Stated goal A
Answer these questions from the film summary about Some Kind of Beautiful:
(i) Who directed the film?
(ii) What is the film's UK title?
(iii) To which city do Richard and Kate move to start their family?
Stated goal B
Write the next part of the film summary about Some Kind of Beautiful, picking up after its final sentence.
##### Text section #####
Some Kind of Beautiful (Canadian title: How to Make Love Like an Englishman, UK title: Lessons in Love, European title:  Teach Me Love) is a 2014 American romantic comedy film written by Matthew Newman, directed by Tom Vaughan, and starring Pierce Brosnan, Jessica Alba and Salma Hayek. It was produced by Kevin Frakes and Richard Lewis.

Plot
By day, Richard Haig (Pierce Brosnan) is a successful and well-respected English professor in the UK. By night, Richard indulges his own romantic fantasies with a steady stream of beautiful undergraduates. So when Kate (Jessica Alba), Richard's stunning, athletic, 25-year-old American girlfriend tells him that she is pregnant, Richard is shocked. Putting his wandering eye behind him, he marries her and agrees to move to Los Angeles to start their family. It doesn't take long for Richard to realize that his past is hard to escape, as is the toll his strained relationship with his dysfunctional father has had on him. Meanwhile, Kate tells Richard that she has developed feelings for someone else. They separate and Richard is now free to move on with Kate's sister Olivia (Salma Hayek), with whom he has been in love with since before he married Kate. Olivia and Richard start dating soon after.
##### Provided material #####
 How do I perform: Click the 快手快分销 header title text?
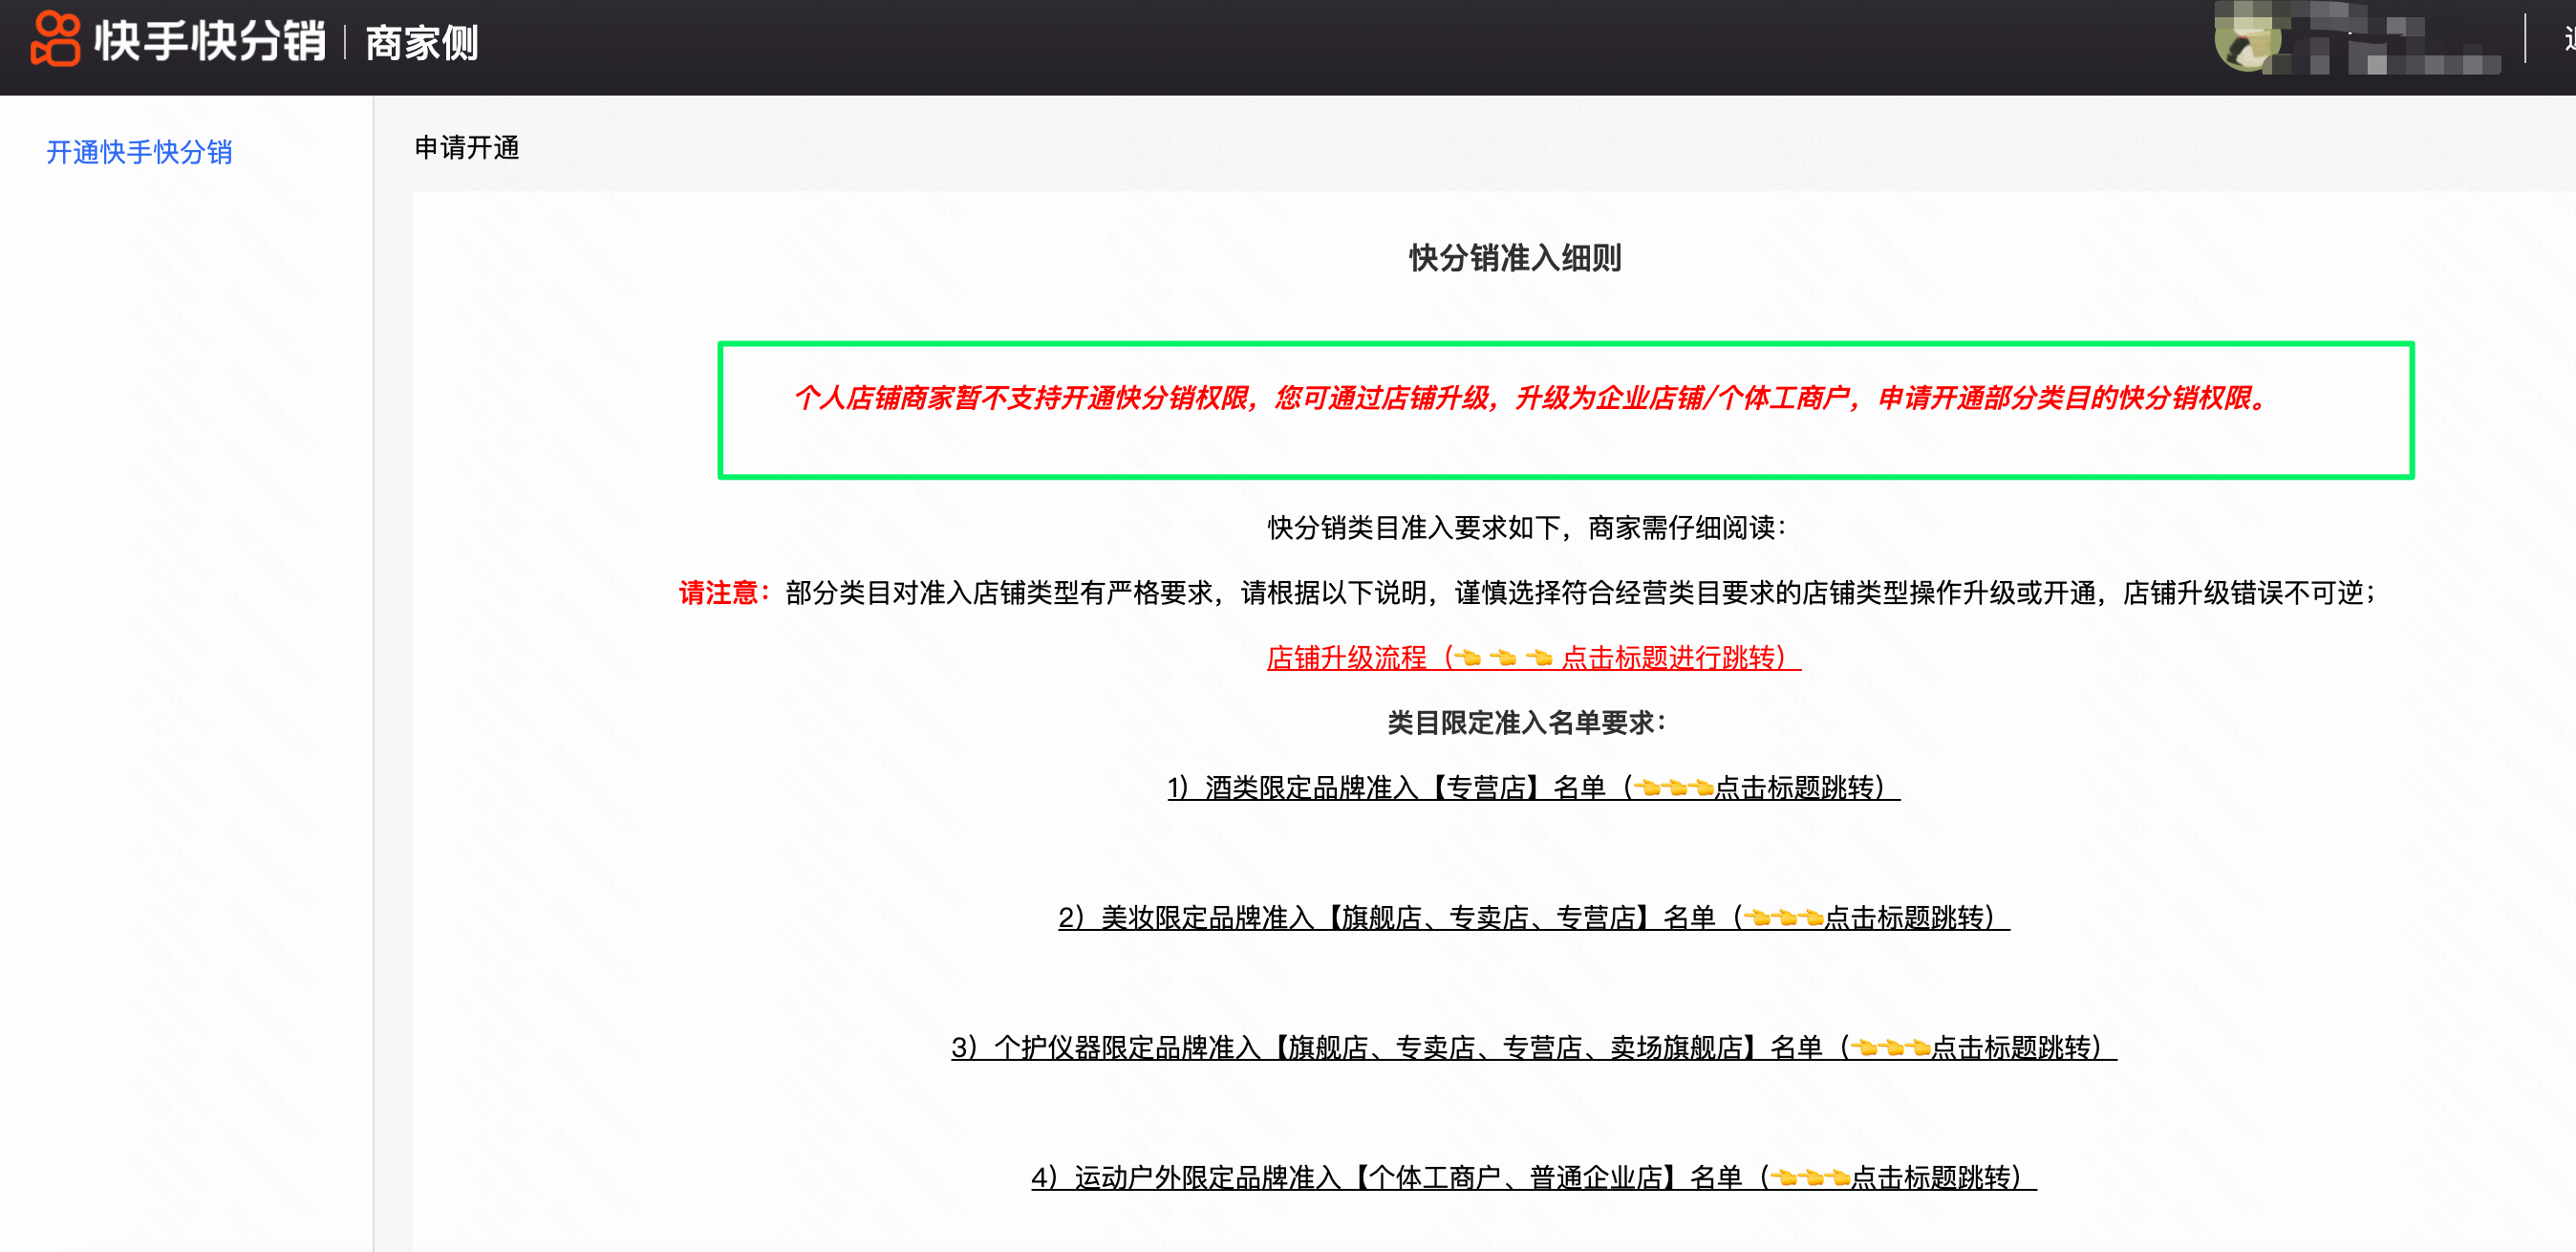coord(210,42)
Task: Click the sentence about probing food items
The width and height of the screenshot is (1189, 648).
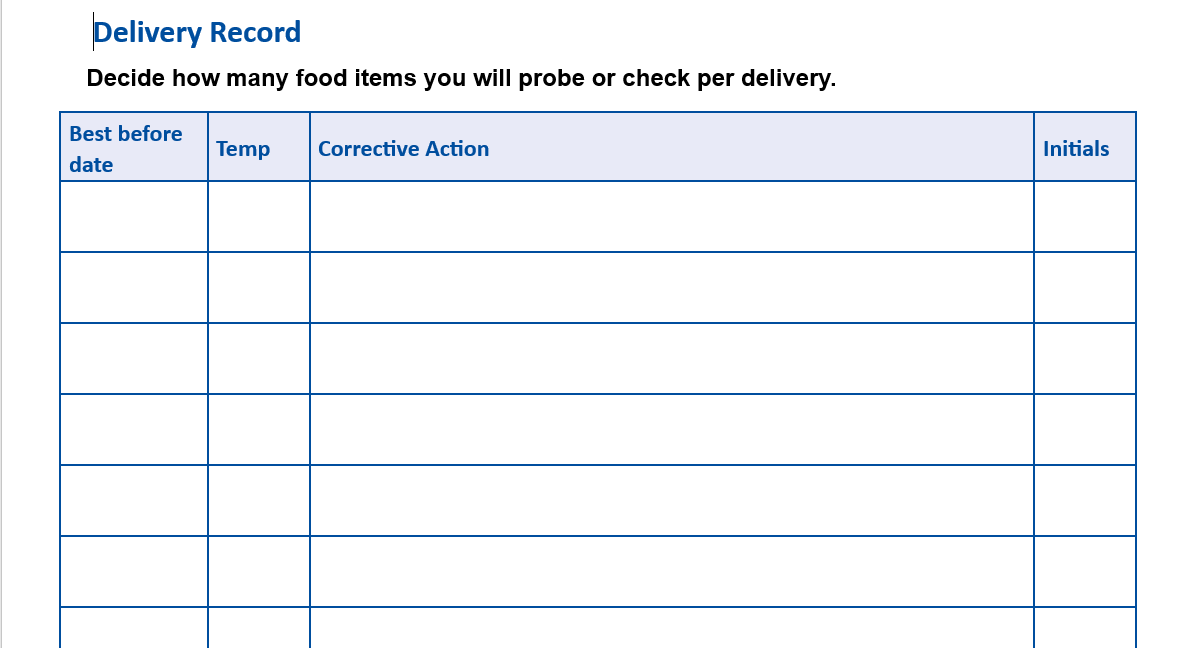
#####
Written reply A
(i) Tom Vaughan
(ii) Lessons in Love
(iii) Los Angeles

Written reply B
Cast

Production
Jessica Alba, Pierce Brosnan and Kristin Scott Thomas were the first to be cast in May. Thomas later dropped out and was replaced by Salma Hayek. Ben McKenzie joined the cast on October 17.

Filming
The film was shot for 25 days, production started filming in Los Angeles on October 14, 2013 and ended on November 9, 2013.

Release
The film had its world premiere at the AFM on November 6, 2014. The film was released in Denmark on June 4, 2015. The film was  released on DirecTV on July 23, 2015, prior to being released in a limited release and through video on demand on August 21, 2015.

Reception
The film received overwhelmingly negative reviews. Rotten Tomatoes gives the film a 6% rating based on 34 reviews, with an average rating of 3.25/10. The site's critics consensus reads: "Stranding Pierce Brosnan as a charmless cad, this tone-deaf romantic comedy is Some Kind Of something, but it definitely isn't beautiful." Metacritic gives the film a weighted average score of 11% based on reviews from 9 critics, indicating "overwhelming dislike".

References

External links
 
 
 
 
 

2014 romantic comedy films
2014 films
American romantic comedy films
Films directed by Tom Vaughan (director)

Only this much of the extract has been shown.